> [SELECTED EXCERPT]:
The Australian study analysed 568 mother-infant pairs enrolled in a double-blind randomised trial of galacto-oligosaccharide and fructo-oligosaccharide supplementation from 18 to 20 weeks’ gestation until six months after birth.

All infants had a first-degree relative with allergic disease, placing them at elevated risk of developing allergy.

Antibiotic exposure was common. More than 80% of mothers received antibiotics during the intervention period, including 13.7% during labour, while one in five infants received antibiotics during their first six months of life.

Among women in the placebo group, intrapartum antibiotic exposure was associated with a 3.6-fold higher risk of infant allergen sensitisation, a 5.7-fold increased risk of IgE-mediated food allergy, and a 6.4-fold increased risk of medically diagnosed atopic eczema.

In contrast, no statistically significant increase in any of these outcomes was observed among women randomised to receive prebiotics.

The researchers found no similar associations for antibiotic exposure earlier in pregnancy, during lactation, through routine caesarean prophylaxis or via direct antibiotic treatment of the infant, suggesting labour may represent a particularly vulnerable period for immune programming.

They proposed that antibiotics administered during labour may disrupt the establishment of the infant microbiome at a critical stage of immune development.

Prebiotics, by promoting the growth of beneficial gut bacteria and the production of immunomodulatory metabolites, may help maintain microbial resilience despite antibiotic exposure, the researchers said.

The analysis also offers a possible explanation for the original trial’s primary findings. Although maternal prebiotic supplementation did not reduce allergic disease across the study population as a whole, its benefits may have been concentrated in the subgroup exposed to intrapartum antibiotics, masking a protective effect when all participants were analysed together.

The authors emphasised that the findings should not be interpreted as a reason to avoid intrapartum antibiotics, which remained a cornerstone of preventing serious maternal and neonatal infection, particularly group B streptococcal disease.

Instead, they argue the results support further investigation into interventions that may mitigate antibiotic-induced disruption of early microbial colonisation without compromising infection prevention.

The researchers acknowledged several important limitations, including that the analysis was exploratory and the subgroup of women receiving intrapartum antibiotics was relatively small, resulting in wide confidence intervals around several risk estimates.

No microbiome samples were collected from mothers, breast milk, or infants, meaning the proposed biological mechanisms remain speculative. The cohort also consisted largely of Caucasian families with a strong history of allergic disease, limiting the generalisability of the findings.

(Stored records)
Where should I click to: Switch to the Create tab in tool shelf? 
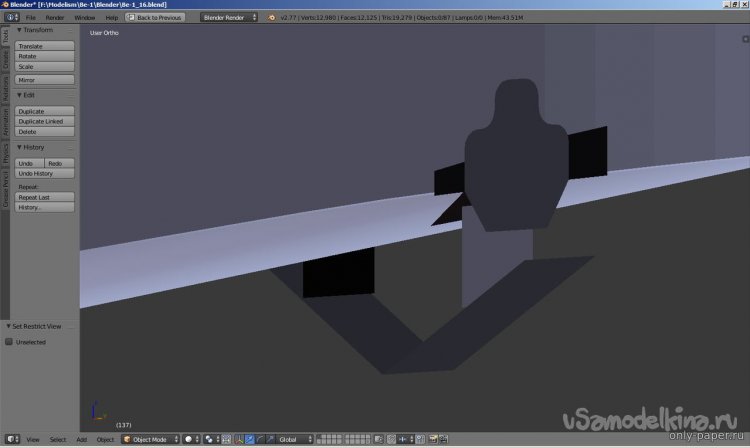(x=5, y=61)
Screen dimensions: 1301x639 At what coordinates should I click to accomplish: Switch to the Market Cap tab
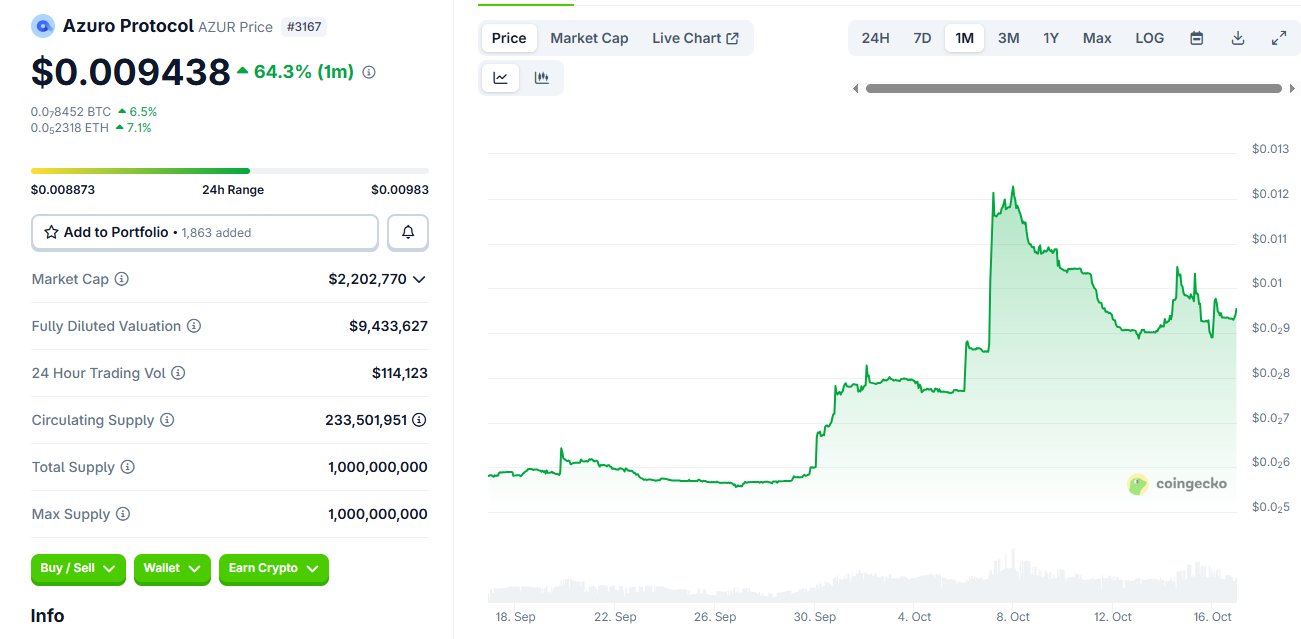(589, 38)
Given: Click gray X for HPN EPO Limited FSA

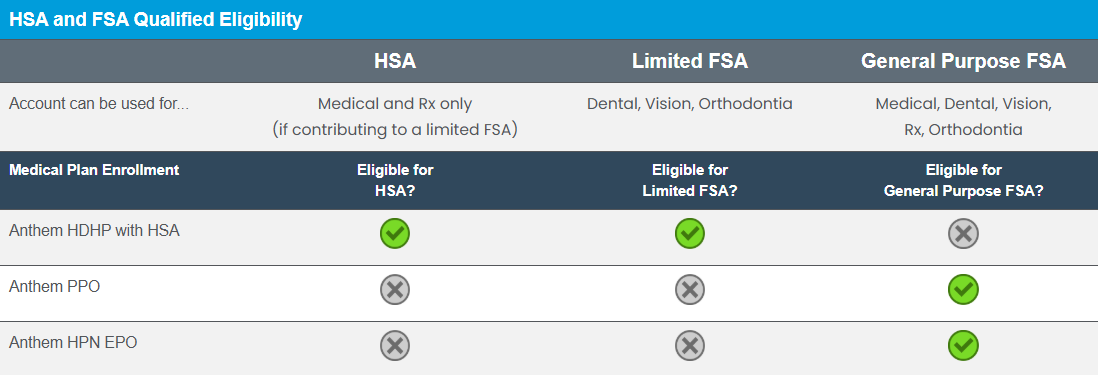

> [TRY IT]:
Put this sentence from the text on prebiotics and antibiotics into Spanish: "All infants had a first-degree relative with allergic disease, placing them at elevated risk of developing allergy." The entries are separate material with no tie to the text on prebiotics and antibiotics.

> [ANSWER TO THE PROBLEM]:
Todos los bebés tenían un familiar de primer grado con una enfermedad alérgica, lo que los situaba en un riesgo elevado de desarrollar alergia.